Bulgur Salad with Chickpeas, Feta, and Mint
Subtly-flavored bulgur and chickpeas collide with feta, mint, lime, and lots of garlic in this whole-grain salad. If you prefer, swap bulgur for cooked brown rice or quinoa (just omit step 1). And eliminate chicken for a vegetarian meal.
Lentil, Quinoa, and Baby Kale Bowls
Hot Grains Power Bowl
Sure, oatmeal is always served in a bowl. But this recipe is so much more filling than typical hot cereal. Multigrain hot cereal combined with carrots and dried fruit takes plain oatmeal to an almost carrot cake-like status. We use almond milk to keep the dish nondairy, but you can use whatever milk or milk alternative you like.
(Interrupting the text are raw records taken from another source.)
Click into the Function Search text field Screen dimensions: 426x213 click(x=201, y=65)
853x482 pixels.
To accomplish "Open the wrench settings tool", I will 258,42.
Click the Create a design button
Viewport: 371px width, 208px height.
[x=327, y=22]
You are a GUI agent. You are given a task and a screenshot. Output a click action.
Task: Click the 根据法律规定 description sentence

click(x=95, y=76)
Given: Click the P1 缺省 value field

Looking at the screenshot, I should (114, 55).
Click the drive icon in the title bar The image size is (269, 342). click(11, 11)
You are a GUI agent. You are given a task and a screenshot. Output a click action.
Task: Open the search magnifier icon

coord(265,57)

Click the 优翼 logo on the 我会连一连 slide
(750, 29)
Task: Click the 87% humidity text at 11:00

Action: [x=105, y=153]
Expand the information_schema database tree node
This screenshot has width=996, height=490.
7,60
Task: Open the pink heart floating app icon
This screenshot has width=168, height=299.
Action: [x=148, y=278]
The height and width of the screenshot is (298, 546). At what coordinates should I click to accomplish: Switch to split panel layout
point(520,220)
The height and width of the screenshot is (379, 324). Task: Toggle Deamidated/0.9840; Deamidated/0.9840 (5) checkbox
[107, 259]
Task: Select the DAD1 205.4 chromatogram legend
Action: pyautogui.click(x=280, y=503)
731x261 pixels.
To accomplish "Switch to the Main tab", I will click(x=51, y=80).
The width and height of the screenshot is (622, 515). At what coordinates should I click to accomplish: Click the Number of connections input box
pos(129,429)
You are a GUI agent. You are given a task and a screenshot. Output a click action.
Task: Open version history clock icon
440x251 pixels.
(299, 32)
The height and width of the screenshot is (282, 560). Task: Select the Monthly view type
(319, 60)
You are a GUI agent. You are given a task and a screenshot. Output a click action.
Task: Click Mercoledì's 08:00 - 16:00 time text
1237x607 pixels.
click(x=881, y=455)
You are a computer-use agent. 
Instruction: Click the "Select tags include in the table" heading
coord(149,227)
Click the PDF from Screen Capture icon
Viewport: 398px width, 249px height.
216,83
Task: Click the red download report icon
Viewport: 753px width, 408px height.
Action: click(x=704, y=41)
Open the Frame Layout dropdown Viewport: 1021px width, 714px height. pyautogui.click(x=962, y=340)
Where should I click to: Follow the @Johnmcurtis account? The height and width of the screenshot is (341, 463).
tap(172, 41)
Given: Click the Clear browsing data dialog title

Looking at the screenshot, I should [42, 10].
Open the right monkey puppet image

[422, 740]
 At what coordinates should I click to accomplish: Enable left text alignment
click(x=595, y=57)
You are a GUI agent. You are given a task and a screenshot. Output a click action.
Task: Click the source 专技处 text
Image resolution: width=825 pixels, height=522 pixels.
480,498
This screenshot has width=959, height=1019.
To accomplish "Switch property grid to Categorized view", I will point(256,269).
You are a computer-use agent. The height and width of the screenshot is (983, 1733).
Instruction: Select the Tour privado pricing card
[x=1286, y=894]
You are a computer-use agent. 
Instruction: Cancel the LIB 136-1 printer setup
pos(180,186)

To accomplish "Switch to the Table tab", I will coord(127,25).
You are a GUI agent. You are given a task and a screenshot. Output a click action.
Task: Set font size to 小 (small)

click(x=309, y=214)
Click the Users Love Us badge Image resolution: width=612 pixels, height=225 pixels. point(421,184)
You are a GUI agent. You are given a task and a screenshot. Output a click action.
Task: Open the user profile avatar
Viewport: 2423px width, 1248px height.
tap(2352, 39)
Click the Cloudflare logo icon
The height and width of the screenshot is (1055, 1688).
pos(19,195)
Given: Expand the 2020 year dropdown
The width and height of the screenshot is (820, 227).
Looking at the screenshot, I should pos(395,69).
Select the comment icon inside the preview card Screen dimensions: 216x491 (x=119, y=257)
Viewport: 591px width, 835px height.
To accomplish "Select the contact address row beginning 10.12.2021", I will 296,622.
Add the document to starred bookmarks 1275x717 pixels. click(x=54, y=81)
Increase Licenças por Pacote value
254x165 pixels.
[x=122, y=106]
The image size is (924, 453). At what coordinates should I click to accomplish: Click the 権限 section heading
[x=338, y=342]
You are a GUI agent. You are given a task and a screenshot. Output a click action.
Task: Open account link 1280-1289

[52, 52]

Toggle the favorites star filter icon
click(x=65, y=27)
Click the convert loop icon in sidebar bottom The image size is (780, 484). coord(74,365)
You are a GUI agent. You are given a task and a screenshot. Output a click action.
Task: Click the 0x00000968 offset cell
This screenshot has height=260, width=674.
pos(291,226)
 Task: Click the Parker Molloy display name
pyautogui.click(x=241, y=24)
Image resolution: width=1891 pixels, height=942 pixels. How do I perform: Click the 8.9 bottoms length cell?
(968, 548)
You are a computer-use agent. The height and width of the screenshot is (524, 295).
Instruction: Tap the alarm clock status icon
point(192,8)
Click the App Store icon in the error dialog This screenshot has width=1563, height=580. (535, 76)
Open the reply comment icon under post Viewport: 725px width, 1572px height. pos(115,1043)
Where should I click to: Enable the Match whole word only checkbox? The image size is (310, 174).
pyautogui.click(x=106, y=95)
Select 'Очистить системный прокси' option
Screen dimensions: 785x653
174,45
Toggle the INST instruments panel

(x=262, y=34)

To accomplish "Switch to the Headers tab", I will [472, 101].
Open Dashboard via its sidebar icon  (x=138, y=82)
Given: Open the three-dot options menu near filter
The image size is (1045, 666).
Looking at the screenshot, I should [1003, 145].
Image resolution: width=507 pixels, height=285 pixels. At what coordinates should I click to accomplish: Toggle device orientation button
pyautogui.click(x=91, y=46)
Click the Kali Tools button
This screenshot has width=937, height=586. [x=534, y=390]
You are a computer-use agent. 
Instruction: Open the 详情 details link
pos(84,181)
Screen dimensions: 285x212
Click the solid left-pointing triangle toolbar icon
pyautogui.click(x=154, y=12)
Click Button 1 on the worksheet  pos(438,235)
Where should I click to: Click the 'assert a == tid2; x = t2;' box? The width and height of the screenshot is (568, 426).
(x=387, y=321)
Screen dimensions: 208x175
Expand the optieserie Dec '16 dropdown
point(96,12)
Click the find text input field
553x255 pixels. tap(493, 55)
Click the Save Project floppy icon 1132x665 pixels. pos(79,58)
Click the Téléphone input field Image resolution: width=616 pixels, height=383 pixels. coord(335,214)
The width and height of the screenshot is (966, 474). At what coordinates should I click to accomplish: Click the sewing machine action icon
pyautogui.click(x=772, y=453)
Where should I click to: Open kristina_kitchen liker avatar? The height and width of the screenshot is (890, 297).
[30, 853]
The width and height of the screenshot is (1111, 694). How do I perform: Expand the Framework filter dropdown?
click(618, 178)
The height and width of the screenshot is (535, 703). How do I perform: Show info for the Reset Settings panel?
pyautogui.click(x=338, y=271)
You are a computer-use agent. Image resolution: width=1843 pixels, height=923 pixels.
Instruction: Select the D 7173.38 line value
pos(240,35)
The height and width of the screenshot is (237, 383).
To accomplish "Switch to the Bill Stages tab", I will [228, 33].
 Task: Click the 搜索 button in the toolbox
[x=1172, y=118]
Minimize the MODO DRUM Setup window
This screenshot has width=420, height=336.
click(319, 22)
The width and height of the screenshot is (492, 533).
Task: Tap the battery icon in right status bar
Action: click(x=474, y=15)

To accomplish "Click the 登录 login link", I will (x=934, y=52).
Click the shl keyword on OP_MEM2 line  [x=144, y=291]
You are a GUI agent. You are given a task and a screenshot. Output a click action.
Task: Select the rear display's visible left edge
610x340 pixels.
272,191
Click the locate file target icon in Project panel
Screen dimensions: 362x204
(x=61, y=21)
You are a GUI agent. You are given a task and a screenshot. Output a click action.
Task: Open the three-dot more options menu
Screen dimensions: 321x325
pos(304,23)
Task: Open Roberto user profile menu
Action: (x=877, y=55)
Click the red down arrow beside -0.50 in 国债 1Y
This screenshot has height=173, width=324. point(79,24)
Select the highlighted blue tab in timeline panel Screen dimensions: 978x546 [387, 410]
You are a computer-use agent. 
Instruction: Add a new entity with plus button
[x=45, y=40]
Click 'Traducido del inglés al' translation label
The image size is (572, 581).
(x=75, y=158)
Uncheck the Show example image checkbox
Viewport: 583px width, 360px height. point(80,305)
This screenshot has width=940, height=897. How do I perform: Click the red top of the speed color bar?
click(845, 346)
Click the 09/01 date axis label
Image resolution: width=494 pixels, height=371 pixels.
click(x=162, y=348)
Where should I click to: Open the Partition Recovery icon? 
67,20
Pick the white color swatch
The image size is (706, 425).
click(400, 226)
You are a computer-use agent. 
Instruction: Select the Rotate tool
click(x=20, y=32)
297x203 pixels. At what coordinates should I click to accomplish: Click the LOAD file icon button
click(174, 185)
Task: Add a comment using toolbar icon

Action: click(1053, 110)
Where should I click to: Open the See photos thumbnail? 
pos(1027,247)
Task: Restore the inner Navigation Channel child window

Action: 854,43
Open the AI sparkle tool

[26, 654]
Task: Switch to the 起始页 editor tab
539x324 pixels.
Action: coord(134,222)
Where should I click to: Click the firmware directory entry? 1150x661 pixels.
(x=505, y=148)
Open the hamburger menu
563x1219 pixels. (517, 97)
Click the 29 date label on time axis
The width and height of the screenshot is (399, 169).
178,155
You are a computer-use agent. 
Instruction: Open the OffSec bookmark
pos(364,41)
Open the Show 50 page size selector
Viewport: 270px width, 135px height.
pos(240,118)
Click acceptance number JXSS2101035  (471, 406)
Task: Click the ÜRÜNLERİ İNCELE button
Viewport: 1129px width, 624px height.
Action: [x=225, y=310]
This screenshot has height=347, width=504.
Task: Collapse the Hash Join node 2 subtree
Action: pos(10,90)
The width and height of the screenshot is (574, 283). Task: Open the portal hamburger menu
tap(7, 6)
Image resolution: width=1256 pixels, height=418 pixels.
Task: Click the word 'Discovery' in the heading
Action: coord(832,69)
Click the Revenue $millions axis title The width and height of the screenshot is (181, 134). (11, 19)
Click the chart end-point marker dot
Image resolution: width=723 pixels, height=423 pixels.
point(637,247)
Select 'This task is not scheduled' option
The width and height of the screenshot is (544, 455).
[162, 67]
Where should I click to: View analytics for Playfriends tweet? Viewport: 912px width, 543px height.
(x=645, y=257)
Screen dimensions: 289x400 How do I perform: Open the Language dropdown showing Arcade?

Quinoa with Sausage and Peppers
Sausage and peppers, plus vinegar and mustard, give quinoa a zesty flavor in this three-step recipe. Mix the ingredients together in the morning, then let your slow cooker do the rest of the work. Serve with shredded cheese (because everything is better with cheese!).
Soba Noodle Bowl
At first glance, you may think "this looks like soup." It might, but we'd argue that the ratio between broth and chicken, soba, carrots, and sugar snap peas disqualifies it from the soup category. Either way, jalapeño pepper and soy sauce give the noodle bowl an unexpected kick.
With how delicious these burrito bowls taste, the kids will never know you swapped the rice for cauliflower rice. The toss-together one-dish dinner is an easy, low-carb meal anyone can enjoy by adding their favorite toppings. Oh, and you can use pork loin or chicken to utilize whatever's in the fridge this week.